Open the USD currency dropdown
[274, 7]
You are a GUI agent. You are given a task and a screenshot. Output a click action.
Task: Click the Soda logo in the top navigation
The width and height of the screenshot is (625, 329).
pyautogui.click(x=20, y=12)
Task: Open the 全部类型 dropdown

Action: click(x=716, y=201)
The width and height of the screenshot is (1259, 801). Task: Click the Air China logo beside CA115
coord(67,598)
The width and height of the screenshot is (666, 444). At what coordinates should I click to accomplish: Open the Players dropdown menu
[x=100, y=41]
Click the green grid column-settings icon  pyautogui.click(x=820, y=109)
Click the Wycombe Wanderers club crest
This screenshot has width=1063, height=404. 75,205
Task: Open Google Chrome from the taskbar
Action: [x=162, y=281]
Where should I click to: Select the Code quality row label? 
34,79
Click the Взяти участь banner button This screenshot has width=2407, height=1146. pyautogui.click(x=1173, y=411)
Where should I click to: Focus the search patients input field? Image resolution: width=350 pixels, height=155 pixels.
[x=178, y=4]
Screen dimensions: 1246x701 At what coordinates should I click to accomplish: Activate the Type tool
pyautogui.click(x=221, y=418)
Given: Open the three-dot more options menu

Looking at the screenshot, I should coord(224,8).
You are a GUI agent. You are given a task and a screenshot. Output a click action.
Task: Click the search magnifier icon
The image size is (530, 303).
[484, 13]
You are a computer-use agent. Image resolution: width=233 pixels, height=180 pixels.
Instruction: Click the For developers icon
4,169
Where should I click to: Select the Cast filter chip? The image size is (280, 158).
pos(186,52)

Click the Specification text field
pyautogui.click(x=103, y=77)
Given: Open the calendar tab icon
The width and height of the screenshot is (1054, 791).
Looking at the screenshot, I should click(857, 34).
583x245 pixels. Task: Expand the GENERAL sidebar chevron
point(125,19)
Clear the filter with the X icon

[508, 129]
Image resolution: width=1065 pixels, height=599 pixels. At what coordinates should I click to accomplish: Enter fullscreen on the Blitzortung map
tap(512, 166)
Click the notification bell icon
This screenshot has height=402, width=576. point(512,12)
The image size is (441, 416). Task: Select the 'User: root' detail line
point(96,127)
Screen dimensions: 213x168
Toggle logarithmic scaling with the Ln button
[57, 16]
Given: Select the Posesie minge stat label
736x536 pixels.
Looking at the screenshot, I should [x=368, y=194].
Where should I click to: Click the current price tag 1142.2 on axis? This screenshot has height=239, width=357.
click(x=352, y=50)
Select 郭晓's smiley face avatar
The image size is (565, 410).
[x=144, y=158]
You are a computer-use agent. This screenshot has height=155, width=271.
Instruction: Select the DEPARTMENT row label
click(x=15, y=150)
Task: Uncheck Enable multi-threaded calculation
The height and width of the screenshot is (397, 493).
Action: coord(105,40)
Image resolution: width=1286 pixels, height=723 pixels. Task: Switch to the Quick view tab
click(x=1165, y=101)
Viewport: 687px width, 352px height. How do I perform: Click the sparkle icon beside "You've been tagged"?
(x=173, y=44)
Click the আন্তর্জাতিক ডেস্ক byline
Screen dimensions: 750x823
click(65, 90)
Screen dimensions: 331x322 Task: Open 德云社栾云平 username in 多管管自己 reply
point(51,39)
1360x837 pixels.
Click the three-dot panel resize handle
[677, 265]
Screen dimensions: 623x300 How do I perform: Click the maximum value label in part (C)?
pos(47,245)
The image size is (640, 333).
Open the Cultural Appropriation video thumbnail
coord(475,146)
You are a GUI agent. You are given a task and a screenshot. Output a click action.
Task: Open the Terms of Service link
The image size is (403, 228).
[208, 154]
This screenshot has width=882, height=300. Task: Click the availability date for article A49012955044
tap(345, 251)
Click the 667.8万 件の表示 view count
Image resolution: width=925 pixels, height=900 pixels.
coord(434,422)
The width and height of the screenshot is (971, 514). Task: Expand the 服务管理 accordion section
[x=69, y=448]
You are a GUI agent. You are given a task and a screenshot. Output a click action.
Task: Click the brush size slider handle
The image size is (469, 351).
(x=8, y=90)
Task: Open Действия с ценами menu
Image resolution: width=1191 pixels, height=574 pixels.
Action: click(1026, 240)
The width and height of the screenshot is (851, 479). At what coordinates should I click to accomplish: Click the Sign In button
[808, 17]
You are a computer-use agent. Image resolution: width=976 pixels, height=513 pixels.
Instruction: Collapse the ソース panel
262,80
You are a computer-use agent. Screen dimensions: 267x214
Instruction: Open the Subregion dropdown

———

Find each line in the data above with the word "computer", then copy it.

Expected output:
You are a computer-use agent. Image resolution: width=233 pixels, height=180 pixels.
You are a computer-use agent. This screenshot has height=155, width=271.
You are a computer-use agent. Image resolution: width=976 pixels, height=513 pixels.
You are a computer-use agent. Screen dimensions: 267x214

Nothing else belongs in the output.